Closed mgpadalkar closed 2 years ago
Hey @mgpadalkar , thanks for your interest in our work :).
The images on the poster were from a project demo at that time.
If I recall correctly it wasn't anything fancy for this specific image, just a proof of concept (we did other more advanced stuff in later follow-ups). A window size that is on the scale of what is being used in training will do, so something like 128 or 256 (or 224 if one wants to be exact, but I believe the exact integer didn't matter so much). The stride would of course ideally be 1, but to use up a little less compute you can just set it to something like 10% of the window. As long as there is enough overlap, it will do more or less fine.
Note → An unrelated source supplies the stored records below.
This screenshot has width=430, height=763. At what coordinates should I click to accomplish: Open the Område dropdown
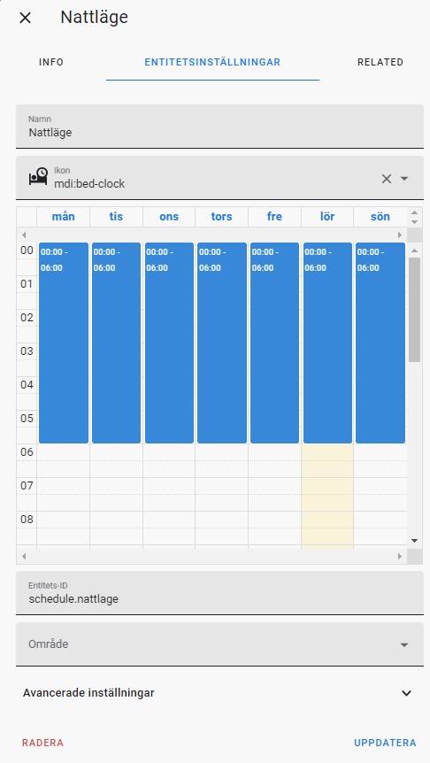219,644
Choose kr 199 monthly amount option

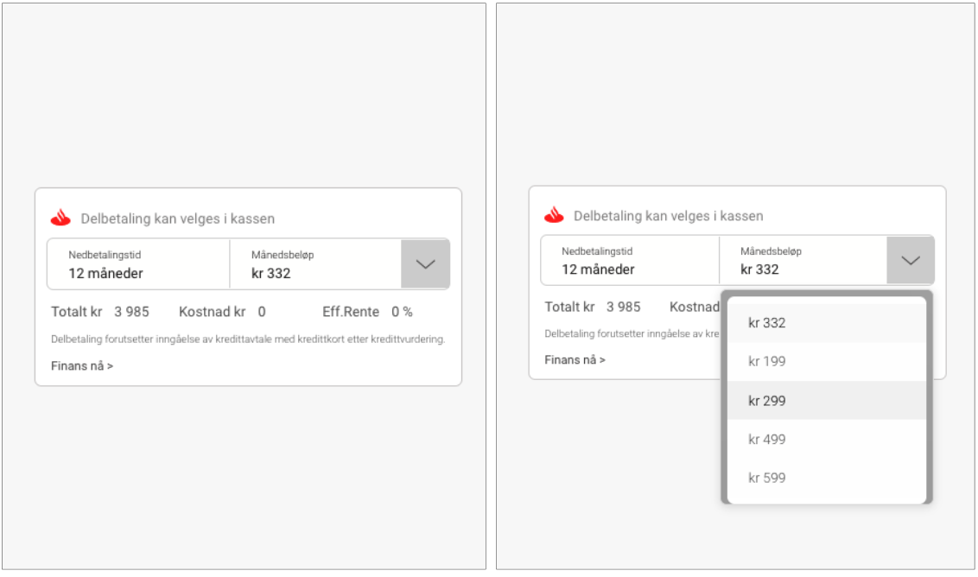827,362
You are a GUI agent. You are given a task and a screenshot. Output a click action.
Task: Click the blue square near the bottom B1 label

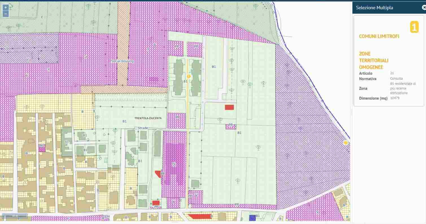(x=252, y=217)
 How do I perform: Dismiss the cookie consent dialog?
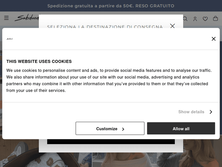click(x=213, y=39)
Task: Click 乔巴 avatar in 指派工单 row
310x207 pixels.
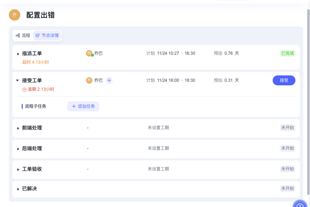Action: (89, 53)
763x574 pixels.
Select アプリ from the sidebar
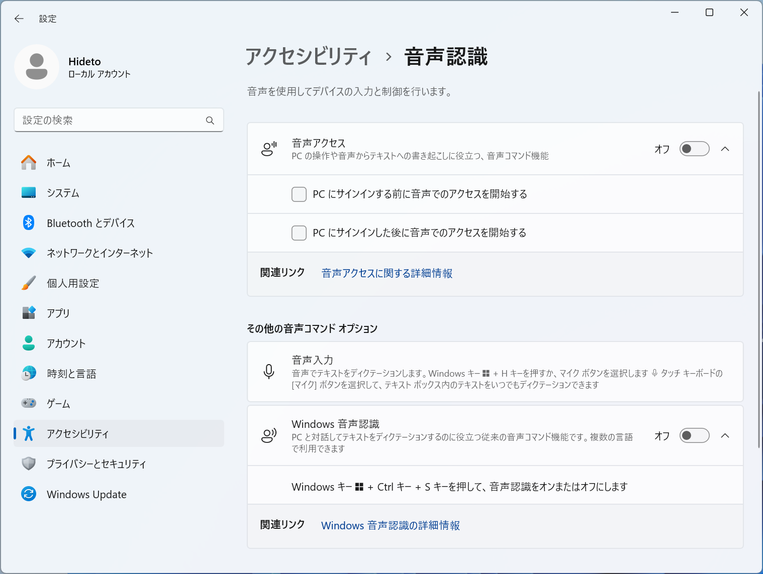pos(58,313)
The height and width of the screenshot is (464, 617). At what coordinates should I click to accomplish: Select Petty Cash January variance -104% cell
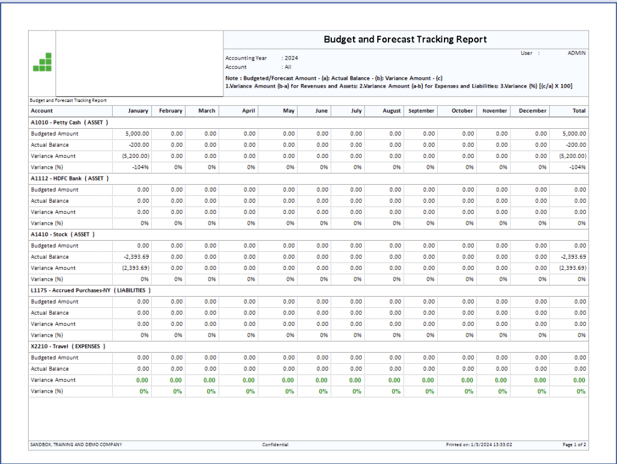(x=141, y=167)
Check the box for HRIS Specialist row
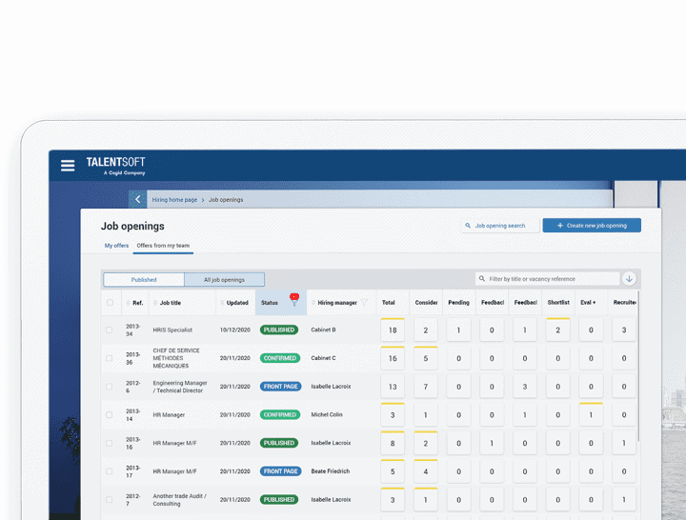The image size is (686, 520). pyautogui.click(x=110, y=330)
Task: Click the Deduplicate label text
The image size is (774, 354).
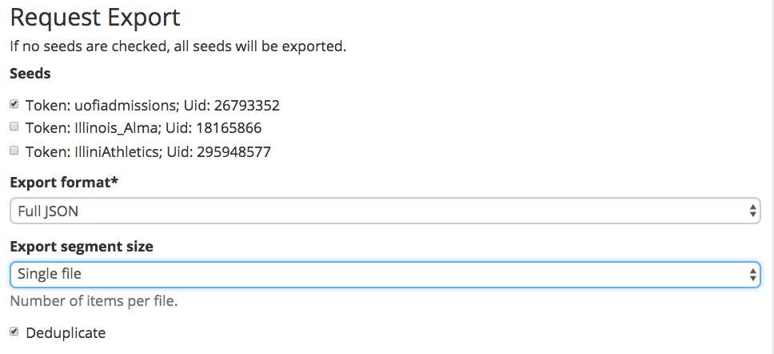Action: [x=66, y=332]
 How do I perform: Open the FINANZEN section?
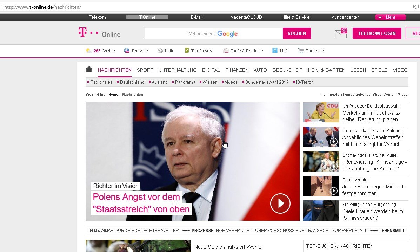[237, 70]
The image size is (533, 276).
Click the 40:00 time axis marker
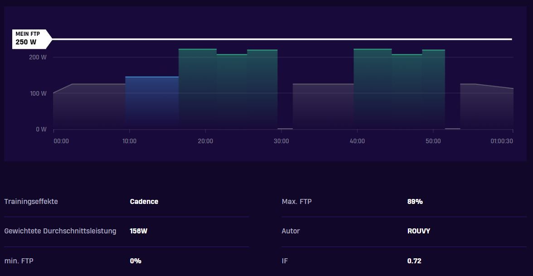point(357,141)
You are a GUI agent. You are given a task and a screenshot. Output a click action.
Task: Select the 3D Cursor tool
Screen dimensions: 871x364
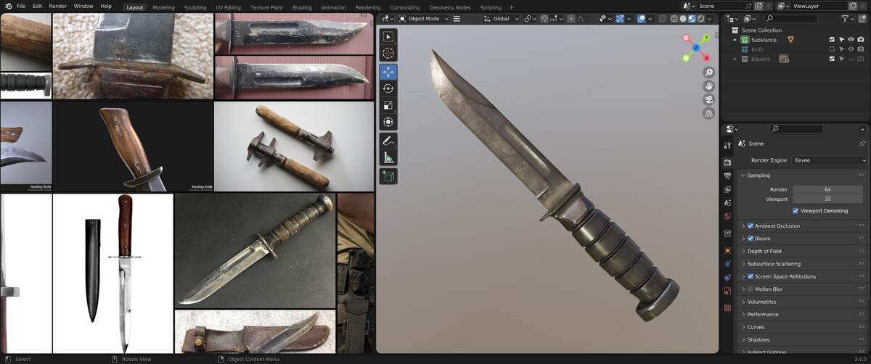pos(388,53)
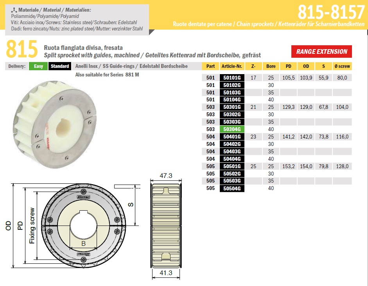Click the Bore column header
The image size is (368, 286).
click(x=271, y=66)
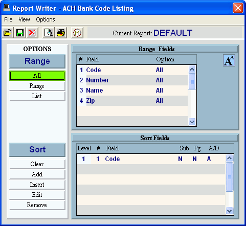
Task: Delete the report with the red X icon
Action: point(32,33)
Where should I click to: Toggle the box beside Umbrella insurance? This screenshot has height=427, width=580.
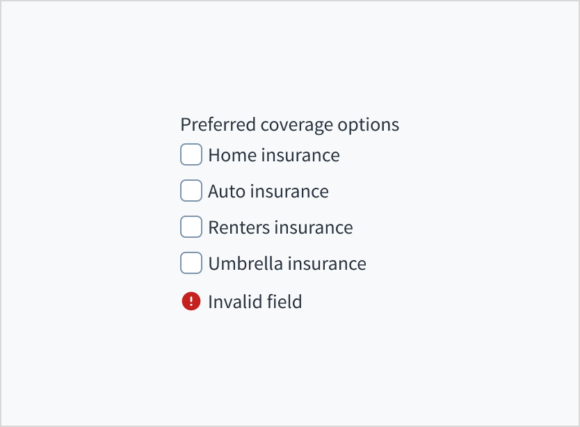pos(191,263)
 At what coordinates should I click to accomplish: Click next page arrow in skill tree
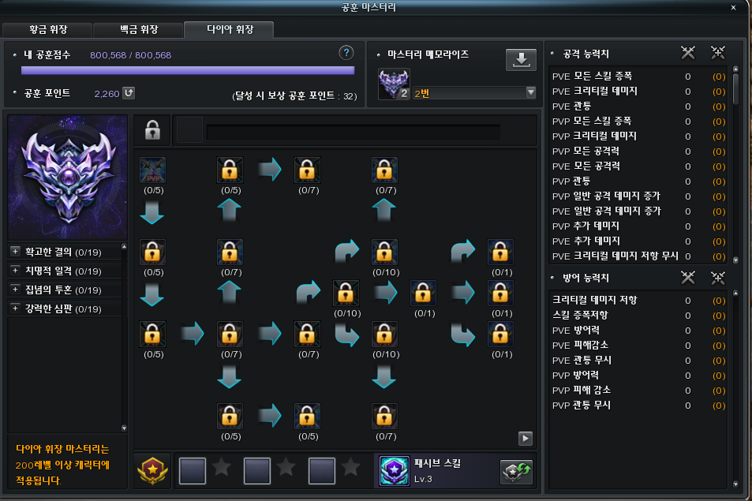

Depends also on how granular you'd like the result to be.
Sounds super computationally heavy at first, but remember that each window is independent, so you can just "mini-batch" process a big image by chopping it up according to the window positions and then stitching/averaging the results back together after processing most of them in parallel as an input to the model.
Hi @MrtnMndt,
Thanks for a quick response :smiley: I had assumed it to be similar to what you have said, but your comment makes it clearer. Thanks for the help! :+1:
Hi @MrtnMndt,
Thanks for this work! I wanted to know the window size and stride used to obtain the semantic segmentation results as shown in the poster https://github.com/MrtnMndt/meta-learning-CODEBRIM/blob/master/imgs/CVPR19_CODEBRIM_poster.jpg.